Pawan Dewangan-Senior Principal scientist, NIO, Sriram Gulapalli - Senior scientist, NIO. (Photo | Special arrangement)
Pawan Dewangan-Senior Principal scientist, NIO, Sriram Gulapalli - Senior scientist, NIO. (Photo | Special arrangement)

Indian scientists discover active submarine volcano in Andaman sea

The team is now gearing up for a mission involving the deployment of OBS in Andaman Sea to understand the genesis of earthquake swarms that have been occurring frequently in this region since 2004.

BENGALURU: Two Indian scientists from the National Institute of Oceanography (NIO), and their team have discovered an active submarine volcano (Crater Seamount) in the Andaman Sea, which has been at the epicentre of the seismic zone since it was first observed in 2007.

Crater Seamount has the potential to erupt at any time leading to earthquakes and even tsunamis in the Java-Sumatra region.

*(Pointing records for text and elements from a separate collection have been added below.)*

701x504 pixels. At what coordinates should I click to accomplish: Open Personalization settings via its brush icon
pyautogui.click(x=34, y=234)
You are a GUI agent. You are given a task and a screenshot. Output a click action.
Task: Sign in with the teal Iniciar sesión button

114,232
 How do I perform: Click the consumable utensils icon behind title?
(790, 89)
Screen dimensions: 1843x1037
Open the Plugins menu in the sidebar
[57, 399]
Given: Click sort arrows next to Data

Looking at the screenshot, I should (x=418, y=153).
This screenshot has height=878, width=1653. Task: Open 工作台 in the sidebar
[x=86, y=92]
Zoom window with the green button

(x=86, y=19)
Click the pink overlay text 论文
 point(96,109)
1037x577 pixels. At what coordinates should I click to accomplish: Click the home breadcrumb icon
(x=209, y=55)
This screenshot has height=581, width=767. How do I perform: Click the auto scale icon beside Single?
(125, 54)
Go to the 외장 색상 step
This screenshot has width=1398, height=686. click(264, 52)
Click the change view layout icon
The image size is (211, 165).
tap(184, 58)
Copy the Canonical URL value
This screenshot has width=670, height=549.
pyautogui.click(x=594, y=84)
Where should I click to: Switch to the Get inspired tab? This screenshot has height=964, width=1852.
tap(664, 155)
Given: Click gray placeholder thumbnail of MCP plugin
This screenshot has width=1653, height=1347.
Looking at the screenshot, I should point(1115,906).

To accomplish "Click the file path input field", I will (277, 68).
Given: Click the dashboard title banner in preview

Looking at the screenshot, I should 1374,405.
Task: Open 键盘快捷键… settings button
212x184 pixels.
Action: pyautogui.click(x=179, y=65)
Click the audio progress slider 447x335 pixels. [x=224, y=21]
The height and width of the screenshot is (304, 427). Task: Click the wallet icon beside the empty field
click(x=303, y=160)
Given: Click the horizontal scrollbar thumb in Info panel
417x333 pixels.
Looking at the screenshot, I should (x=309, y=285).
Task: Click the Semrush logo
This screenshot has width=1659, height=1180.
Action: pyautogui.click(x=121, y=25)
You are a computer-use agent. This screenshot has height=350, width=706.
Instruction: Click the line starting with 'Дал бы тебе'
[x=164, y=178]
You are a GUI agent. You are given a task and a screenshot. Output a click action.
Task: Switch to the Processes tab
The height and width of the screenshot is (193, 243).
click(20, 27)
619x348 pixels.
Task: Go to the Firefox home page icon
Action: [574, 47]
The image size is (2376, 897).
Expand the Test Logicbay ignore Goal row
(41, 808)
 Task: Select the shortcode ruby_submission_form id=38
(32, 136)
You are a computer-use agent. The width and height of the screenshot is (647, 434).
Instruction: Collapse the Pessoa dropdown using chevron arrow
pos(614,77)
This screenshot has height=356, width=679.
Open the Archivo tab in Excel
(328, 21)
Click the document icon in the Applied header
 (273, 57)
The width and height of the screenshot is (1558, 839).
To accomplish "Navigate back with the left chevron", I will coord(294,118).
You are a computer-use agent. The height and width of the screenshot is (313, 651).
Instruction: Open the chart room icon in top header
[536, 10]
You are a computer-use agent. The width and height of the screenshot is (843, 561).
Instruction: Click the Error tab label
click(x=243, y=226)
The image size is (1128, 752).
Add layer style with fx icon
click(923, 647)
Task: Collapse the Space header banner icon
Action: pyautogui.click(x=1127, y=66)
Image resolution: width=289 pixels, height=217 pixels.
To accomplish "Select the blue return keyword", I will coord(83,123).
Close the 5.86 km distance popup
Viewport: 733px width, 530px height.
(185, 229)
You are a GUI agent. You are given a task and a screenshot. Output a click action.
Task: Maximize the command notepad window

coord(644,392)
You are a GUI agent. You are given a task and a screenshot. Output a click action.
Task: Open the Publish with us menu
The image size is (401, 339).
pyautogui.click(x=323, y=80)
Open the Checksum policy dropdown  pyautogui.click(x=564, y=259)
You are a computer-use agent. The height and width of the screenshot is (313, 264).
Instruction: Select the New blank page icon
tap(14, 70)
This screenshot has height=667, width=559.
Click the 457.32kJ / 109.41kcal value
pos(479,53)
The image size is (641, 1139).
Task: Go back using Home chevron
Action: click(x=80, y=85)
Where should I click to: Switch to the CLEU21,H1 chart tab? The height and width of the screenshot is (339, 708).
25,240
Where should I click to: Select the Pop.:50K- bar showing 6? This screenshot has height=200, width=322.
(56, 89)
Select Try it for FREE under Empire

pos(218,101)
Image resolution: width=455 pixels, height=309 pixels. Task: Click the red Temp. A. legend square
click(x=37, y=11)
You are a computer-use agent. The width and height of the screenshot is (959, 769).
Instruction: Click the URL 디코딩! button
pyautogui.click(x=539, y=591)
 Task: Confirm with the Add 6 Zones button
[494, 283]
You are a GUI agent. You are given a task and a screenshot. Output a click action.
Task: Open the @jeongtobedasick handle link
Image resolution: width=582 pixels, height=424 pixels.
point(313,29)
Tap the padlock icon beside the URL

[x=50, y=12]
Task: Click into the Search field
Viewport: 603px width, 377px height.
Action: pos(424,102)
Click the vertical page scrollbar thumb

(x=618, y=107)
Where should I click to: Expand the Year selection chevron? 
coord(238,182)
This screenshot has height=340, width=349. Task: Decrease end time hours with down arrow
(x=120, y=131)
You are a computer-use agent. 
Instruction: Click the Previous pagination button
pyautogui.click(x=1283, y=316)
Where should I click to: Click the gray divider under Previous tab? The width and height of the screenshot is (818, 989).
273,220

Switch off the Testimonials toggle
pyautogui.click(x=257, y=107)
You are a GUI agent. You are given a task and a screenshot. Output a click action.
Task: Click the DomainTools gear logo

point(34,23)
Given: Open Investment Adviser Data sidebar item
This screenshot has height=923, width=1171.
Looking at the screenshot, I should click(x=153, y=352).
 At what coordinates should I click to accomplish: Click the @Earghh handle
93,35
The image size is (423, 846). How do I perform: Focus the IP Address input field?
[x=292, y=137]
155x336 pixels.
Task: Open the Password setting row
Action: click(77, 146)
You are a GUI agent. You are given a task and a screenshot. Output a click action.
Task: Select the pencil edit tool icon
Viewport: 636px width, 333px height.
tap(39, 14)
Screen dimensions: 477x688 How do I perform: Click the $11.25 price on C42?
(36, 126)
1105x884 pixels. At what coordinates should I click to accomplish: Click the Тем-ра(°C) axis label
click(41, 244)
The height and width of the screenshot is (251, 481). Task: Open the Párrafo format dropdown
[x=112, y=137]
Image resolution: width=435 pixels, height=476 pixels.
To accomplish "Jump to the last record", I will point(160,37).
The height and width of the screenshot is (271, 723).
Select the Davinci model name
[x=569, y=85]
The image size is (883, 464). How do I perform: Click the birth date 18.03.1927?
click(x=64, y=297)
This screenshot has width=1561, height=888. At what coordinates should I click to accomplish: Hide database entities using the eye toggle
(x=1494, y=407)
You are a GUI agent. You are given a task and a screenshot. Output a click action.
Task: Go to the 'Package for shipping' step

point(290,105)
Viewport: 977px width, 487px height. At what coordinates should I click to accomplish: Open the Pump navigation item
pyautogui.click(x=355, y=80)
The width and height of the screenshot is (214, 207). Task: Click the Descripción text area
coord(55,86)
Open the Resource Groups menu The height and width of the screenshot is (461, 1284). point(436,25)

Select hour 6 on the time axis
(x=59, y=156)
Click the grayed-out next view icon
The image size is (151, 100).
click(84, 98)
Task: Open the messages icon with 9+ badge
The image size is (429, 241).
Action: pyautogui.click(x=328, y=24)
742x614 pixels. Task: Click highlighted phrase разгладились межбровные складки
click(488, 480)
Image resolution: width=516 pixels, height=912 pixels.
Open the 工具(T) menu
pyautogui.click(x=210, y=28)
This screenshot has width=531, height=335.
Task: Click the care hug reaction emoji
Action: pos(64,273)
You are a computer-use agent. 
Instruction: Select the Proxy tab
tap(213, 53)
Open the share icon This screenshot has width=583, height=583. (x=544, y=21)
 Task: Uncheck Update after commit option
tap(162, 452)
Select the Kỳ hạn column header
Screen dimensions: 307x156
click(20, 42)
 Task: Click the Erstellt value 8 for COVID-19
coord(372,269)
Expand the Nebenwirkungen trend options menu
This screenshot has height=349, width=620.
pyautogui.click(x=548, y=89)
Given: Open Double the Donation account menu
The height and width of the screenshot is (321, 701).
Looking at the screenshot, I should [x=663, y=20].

The timing of the eruption however cannot be ascertained.

In 2018, Senior Scientist Sriram Gullapalli and Senior Principal Scientist Pawan Dewangan, both from the NIO, initially substantiated the existence of telltale signs of active gas venting above the shallow submarine volcano, which is located at 500m water depth in the Andaman-Nicobar Volcanic arc. They revisited their findings in 2021 and confirmed the submarine volcano in the Andaman-Nicobar Arc. Their findings were sent for peer review and the paper was published in the prestigious ‘Geo-Marine Letters’ - an international peer-reviewed journal in marine geology, geophysics, and geochemistry - in July this year.

Speaking exclusively to TNIE, Sriram said that for a long time, “Ocean scientists have been curious about the Nicobar underwater volcano area in the Andaman Sea. Our interest grew after the Tsunami-causing earthquake in 2004 and thereafter the increase in the number of earthquake swarms over the past two decades. In November 2007, some of us from the CSIR-NIO conducted a groundbreaking high-resolution multi-beam echo-sounding (MBES) survey over the earthquake swarm region, unveiling the presence of well-developed twin submarine volcanoes.

Generalized tectonic map of the Andaman-Nicobar-Sumatra subduction zone and tectonics features and yellow-filled red star denotes the cratered seamount.
Generalized tectonic map of the Andaman-Nicobar-Sumatra subduction zone and tectonics features and yellow-filled red star denotes the cratered seamount.

Subsequently, in 2014, we carried out an Ocean Bottom Seismometer (OBS) survey spanning four months, aimed at monitoring the volcanic arc. During this period, we detected earthquake swarms characterized by low-frequency and distinct hydro-acoustic phases, indicating the presence of sub-surface tectonic and magmatic influences that were associated with a shallow magma chamber,” said Sriram.

Building upon this research, Sriram and Dewangan along with some other scientists undertook two pioneering expeditions onboard the RV Sindhu Sadhana in 2018 and 2021.

“Our primary goals were to investigate the volcanic arc using MBES surveys and water column imaging (WCI) and to explore the geological significance of gas flares observed on the cratered seamount or the eye of the volcano. The 2018 expedition marked a pivotal moment in our understanding of the Nicobar volcanic arc,” he added.

Explaining in detail about the signature of the active volcano Sriram said that the “cutting-edge technology revealed the presence of two gas flares on the outer flanks of the cratered
seamount. The first, on the southeast flank, originated at a depth of 710 meters and reached heights of approximately 225 meters from the ocean surface. Similarly, the second flare on the northwest flank, originating at a depth of 400 meters and ascended to heights ranging from 150 to 100 meters. These gas flares provided compelling evidence of active volcanism in the region, prompting further investigations into its geophysical processes,” he explained.

In 2021, the expedition confirmed ongoing volcanic activity in the Nicobar submarine volcanic arc and made unexpected discoveries. “We aimed to remap a gas flare on the northwest flank and find anomalies. Surprisingly, we found a new gas flare to the south, originating at 380 meters depth and reaching 150 meters high. This discovery suggested varying venting activities at different seamount locations,” said the ocean scientist.

“The CSIR-NIO team is now gearing up for a crucial mission involving the deployment of OBS in the Andaman Sea to monitor the seismic activity of the Crater Seamount and understand the genesis of earthquake swarms that have been occurring frequently in this region since 2004,” said Dewangan. “The knowledge gained from this expedition holds the promise of bolstering our preparedness and resilience in the face of natural hazards, benefiting both scientific understanding and society as a whole,” he added.